Lab notebooks provide the record of scientific experiments and their rationale. The lab notebook is a scientist’s legacy, a key artifact to enable replicability and a legal document for claims of ownership of scientific results. The notebook records not just the chemical or enzyme you use, but complete information to obtain the exact same reagent; and, when using instruments, the lab notebook should contain the type, name, location and serial number, and everything needed to configure it in the exact same way. Importantly, research ethics require us to capture experiments in full, including mistakes and outliers. A well kept notebook provides an accurate record of the thought process behind every step taken in the laboratory.

Electronic Lab Notebooks (ELN) integrate the usage of computers (and other digital technology like mobile devices) into the scientific workflow, offering many advantages with respect to data sharing, access and analysis. In the natural sciences, the combination of the ELN together with the underlying experimental sources in the research lab provide potentially highly valuable Big Science data, that we however do not yet fully grasp how to manage and take advantage of. Usage of a wide variety of instruments and their often complex configuration settings should mix fluently with the more traditional art of scientific notekeeping. In computing science and mathematics, especially data science, we observe increased usage of computational notebooks like the Jupyter Notebook; and, experimental scientists have expressed the need to combine key elements of ELNs and computational notebooks to record and store experimental results.
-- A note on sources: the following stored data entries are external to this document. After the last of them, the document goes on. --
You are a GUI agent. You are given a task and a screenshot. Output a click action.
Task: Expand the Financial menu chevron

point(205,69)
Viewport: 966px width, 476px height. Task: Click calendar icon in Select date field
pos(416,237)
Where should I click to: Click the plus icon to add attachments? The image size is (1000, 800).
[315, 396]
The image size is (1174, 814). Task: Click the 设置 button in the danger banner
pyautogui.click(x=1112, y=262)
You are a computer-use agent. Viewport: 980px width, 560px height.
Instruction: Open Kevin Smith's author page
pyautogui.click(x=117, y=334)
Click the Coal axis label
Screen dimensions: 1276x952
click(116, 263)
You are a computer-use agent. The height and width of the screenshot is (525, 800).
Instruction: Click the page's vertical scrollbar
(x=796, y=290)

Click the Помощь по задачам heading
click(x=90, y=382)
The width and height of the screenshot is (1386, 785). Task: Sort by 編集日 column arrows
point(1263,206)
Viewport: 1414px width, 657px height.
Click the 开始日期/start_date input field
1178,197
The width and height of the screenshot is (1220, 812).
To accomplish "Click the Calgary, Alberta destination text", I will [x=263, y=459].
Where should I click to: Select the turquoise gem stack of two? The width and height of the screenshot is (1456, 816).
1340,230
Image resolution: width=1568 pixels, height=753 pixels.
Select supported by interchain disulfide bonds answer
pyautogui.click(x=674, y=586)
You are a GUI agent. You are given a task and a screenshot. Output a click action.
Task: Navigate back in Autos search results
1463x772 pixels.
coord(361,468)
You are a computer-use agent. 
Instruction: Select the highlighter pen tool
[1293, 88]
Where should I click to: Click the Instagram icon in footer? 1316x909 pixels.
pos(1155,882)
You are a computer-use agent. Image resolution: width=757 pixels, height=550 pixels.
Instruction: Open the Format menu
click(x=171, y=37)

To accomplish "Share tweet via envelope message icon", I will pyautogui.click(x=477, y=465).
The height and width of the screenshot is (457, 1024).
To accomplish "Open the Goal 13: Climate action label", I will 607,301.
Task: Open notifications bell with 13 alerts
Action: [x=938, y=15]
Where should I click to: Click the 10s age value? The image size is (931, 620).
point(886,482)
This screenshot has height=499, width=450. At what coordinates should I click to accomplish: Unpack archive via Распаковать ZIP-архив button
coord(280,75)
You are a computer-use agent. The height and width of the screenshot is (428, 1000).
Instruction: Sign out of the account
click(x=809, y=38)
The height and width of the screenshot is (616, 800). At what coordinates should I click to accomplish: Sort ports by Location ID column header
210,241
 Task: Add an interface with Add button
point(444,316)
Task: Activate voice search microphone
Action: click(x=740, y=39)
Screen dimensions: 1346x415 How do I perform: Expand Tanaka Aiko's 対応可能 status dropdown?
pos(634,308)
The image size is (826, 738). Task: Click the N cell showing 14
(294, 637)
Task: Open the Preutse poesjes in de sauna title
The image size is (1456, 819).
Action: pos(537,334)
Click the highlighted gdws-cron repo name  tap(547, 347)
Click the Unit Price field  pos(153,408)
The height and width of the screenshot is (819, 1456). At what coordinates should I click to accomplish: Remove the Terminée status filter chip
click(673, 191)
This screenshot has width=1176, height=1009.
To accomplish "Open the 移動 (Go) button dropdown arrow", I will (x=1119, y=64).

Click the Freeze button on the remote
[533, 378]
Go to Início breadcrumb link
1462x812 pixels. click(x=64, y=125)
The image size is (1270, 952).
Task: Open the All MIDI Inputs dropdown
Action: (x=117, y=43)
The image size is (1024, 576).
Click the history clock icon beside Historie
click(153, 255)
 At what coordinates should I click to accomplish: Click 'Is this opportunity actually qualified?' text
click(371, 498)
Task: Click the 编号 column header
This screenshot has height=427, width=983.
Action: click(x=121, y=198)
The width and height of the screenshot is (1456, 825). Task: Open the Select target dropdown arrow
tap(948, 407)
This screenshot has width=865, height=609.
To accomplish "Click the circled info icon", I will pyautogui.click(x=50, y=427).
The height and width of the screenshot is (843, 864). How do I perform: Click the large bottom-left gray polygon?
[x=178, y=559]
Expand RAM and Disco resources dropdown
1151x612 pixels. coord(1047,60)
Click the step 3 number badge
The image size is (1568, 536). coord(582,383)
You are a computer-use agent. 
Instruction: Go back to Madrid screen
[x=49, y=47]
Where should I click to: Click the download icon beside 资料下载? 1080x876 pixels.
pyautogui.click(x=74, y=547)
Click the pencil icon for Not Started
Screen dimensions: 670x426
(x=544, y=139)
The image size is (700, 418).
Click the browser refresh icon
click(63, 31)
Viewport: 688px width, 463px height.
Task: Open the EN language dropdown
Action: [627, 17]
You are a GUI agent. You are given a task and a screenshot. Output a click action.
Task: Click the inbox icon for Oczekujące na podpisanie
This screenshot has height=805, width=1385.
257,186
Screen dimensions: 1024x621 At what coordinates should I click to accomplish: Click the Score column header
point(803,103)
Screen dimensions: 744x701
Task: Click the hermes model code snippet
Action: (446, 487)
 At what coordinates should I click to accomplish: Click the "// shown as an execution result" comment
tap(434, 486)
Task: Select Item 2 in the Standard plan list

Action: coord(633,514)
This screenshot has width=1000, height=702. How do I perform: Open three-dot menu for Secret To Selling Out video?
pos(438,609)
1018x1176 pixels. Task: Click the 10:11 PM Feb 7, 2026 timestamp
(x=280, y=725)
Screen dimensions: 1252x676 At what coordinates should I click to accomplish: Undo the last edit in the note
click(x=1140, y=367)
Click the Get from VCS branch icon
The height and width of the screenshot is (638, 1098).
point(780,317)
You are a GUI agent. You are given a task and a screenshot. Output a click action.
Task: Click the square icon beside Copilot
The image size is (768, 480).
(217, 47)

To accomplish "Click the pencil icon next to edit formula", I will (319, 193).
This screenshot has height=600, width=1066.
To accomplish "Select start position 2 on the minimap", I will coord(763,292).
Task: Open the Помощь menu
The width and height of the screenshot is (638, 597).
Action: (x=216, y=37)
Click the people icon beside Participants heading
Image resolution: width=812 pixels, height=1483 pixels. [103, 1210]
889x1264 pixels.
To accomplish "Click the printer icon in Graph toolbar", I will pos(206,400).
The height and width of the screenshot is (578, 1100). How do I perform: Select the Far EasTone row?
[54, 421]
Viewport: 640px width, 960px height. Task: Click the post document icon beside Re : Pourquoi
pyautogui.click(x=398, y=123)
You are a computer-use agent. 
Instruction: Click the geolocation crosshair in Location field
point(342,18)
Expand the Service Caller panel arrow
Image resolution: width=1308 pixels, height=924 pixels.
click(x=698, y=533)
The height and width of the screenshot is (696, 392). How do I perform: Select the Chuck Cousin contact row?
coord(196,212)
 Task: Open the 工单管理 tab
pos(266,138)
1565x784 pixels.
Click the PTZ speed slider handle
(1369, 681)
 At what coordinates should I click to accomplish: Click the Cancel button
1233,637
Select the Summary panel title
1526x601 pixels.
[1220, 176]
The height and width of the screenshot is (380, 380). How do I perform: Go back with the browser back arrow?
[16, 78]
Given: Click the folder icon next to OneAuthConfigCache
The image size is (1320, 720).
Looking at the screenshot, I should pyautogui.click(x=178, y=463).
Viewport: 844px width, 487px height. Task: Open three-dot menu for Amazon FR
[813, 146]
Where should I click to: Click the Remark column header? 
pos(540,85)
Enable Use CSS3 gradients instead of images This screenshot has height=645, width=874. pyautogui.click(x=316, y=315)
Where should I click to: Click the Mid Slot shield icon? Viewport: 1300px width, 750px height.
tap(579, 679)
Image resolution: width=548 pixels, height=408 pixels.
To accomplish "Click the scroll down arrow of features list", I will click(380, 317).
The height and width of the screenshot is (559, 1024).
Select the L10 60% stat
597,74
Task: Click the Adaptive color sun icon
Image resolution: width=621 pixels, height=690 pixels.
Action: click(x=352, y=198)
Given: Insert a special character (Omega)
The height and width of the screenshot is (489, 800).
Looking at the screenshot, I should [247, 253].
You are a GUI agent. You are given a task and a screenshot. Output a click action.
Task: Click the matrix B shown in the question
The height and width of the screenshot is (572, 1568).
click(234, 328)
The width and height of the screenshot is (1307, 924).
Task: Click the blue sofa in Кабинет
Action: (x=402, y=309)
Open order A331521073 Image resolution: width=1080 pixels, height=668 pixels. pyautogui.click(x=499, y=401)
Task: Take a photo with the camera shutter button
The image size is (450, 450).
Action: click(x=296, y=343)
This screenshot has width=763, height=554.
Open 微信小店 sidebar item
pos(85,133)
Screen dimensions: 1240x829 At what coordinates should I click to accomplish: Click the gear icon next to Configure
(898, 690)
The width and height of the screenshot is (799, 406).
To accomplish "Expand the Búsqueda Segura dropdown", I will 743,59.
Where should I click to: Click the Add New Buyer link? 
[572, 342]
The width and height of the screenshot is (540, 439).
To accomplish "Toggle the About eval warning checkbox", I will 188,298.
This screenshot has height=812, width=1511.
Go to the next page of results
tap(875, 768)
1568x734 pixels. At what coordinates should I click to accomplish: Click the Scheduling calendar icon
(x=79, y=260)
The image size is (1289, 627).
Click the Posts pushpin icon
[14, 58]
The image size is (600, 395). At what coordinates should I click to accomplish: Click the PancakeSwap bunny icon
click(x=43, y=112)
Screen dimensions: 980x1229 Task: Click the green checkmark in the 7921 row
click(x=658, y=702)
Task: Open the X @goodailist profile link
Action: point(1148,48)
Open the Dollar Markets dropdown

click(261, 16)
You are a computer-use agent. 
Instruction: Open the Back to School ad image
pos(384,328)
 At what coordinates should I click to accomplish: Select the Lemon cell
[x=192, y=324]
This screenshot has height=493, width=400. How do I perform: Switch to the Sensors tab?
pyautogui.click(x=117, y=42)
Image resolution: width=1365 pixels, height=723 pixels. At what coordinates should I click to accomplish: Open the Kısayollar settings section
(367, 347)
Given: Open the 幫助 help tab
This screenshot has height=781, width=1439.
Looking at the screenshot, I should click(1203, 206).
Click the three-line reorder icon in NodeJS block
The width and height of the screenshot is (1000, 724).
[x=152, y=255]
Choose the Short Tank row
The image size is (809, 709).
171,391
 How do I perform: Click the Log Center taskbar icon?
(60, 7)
Increasing volumes of data involved in scientific experiments, concerns over reproducibility and regulations for improved research data management have all contributed to an increase in the take-up of electronic solutions for documenting lab work. Another trend to motivate scientists to consider a digitized laboratory environment is the rise of Artificial Intelligence for science. Given the important role of AI for science that we expect to see in the near future, the ELN would not only capture the scientific process, but also help automate it. Simultaneously, integration with Large Language Models or Foundation models can improve the efficiency of keeping track of the rationale behind the steps we take in the lab.